**Extracted information**:
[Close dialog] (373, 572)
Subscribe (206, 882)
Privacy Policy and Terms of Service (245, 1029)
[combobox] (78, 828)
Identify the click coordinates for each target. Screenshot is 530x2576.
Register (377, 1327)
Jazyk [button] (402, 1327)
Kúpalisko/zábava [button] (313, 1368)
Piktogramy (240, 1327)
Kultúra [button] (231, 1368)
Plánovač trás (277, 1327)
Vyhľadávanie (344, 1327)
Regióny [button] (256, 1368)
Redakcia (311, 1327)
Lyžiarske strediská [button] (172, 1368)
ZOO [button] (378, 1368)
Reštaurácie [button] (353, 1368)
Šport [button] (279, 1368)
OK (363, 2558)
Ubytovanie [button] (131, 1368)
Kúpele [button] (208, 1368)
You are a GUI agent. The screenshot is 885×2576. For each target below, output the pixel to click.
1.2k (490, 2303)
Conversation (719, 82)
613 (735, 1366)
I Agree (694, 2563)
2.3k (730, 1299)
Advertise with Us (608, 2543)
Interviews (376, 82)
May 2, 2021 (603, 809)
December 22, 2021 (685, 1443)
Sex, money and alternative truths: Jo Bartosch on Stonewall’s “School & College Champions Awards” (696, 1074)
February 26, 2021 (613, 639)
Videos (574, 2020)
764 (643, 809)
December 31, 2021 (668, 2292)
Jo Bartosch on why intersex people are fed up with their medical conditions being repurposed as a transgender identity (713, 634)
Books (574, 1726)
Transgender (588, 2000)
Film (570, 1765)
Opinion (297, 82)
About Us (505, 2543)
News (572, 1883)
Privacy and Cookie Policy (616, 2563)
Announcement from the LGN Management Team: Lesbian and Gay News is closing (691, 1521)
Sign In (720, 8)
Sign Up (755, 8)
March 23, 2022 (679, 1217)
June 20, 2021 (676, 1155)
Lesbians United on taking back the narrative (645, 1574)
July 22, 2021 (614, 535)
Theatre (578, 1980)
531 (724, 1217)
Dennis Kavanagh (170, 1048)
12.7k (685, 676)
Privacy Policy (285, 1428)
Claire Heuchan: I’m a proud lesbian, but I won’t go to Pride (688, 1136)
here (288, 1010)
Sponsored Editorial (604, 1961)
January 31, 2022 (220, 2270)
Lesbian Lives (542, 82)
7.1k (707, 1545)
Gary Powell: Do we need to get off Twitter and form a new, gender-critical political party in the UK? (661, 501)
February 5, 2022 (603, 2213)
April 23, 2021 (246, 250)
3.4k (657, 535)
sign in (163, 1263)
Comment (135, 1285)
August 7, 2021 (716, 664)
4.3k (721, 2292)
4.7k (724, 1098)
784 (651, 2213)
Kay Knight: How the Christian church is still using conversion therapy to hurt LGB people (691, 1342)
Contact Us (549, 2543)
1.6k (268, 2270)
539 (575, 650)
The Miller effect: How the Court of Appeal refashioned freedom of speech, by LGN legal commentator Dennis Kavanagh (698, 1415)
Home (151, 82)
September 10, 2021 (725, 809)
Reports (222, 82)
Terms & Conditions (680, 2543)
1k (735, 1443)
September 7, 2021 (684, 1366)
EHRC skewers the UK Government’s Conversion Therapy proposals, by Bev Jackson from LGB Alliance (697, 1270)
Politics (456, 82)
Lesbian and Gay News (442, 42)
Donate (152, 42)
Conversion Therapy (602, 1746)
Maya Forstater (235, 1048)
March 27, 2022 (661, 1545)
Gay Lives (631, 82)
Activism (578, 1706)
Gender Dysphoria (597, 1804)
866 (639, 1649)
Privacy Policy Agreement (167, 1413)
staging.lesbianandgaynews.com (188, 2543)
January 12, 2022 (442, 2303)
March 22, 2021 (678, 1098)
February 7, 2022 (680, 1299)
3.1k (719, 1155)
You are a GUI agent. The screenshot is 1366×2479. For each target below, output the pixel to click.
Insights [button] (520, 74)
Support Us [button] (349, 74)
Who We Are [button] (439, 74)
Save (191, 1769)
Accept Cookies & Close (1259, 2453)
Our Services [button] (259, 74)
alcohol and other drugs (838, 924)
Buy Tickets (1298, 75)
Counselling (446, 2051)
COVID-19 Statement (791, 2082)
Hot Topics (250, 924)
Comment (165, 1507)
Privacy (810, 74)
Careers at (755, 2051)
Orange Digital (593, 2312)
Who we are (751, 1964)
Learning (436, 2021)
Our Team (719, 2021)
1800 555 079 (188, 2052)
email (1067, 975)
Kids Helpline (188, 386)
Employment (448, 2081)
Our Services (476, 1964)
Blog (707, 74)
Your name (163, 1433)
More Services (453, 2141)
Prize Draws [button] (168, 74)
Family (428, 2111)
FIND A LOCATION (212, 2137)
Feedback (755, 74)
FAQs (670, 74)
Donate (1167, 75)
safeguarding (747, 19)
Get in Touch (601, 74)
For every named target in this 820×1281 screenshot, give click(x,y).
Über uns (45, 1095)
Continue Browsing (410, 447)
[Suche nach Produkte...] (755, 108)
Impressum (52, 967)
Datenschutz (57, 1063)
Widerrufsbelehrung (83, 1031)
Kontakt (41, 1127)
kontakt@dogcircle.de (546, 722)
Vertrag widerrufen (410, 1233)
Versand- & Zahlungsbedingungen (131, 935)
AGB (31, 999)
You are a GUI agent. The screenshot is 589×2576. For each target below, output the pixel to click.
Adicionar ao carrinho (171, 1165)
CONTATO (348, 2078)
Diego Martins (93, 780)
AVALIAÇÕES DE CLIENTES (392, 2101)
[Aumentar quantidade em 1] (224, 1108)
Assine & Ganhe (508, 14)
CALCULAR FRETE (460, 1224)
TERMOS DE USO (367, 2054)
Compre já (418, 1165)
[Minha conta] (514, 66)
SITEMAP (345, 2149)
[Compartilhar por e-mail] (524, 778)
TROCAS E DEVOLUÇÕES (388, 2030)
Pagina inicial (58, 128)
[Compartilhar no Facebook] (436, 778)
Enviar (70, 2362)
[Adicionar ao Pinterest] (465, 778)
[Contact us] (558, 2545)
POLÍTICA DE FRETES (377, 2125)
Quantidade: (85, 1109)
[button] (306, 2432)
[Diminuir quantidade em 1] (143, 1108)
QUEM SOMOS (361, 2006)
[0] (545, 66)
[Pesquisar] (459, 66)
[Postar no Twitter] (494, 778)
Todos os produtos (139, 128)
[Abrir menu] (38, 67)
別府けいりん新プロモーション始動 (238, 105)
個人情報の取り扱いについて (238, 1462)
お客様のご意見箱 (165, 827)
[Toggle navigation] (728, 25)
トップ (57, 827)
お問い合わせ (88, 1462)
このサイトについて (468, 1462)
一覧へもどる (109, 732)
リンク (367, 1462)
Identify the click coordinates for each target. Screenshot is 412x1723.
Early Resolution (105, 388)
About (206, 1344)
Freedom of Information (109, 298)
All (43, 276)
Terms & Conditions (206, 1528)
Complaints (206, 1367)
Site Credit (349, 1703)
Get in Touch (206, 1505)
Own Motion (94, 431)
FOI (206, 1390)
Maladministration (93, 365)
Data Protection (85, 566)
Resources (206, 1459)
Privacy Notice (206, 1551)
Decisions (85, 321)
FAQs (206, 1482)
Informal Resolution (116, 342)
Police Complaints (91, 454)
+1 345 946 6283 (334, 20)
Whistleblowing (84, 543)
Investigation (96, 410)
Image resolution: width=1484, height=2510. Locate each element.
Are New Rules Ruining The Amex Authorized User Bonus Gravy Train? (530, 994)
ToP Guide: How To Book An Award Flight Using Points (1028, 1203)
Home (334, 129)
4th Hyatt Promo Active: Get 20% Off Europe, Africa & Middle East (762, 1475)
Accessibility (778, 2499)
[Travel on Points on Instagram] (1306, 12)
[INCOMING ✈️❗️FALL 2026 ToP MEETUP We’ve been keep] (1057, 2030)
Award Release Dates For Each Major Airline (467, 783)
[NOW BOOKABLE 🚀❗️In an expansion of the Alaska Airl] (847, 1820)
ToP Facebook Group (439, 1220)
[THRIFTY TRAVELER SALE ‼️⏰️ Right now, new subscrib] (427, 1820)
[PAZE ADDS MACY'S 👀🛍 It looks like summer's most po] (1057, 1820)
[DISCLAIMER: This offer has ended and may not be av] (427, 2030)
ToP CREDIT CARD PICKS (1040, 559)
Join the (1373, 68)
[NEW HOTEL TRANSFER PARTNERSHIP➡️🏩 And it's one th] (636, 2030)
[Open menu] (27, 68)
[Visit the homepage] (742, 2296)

**Task brief**: Scan the data above for the word "Twitter" and report every line where it is found.

**Response to the exercise**:
Gary Powell: Do we need to get off Twitter and form a new, gender-critical political party in the UK? (661, 501)
[Postar no Twitter] (494, 778)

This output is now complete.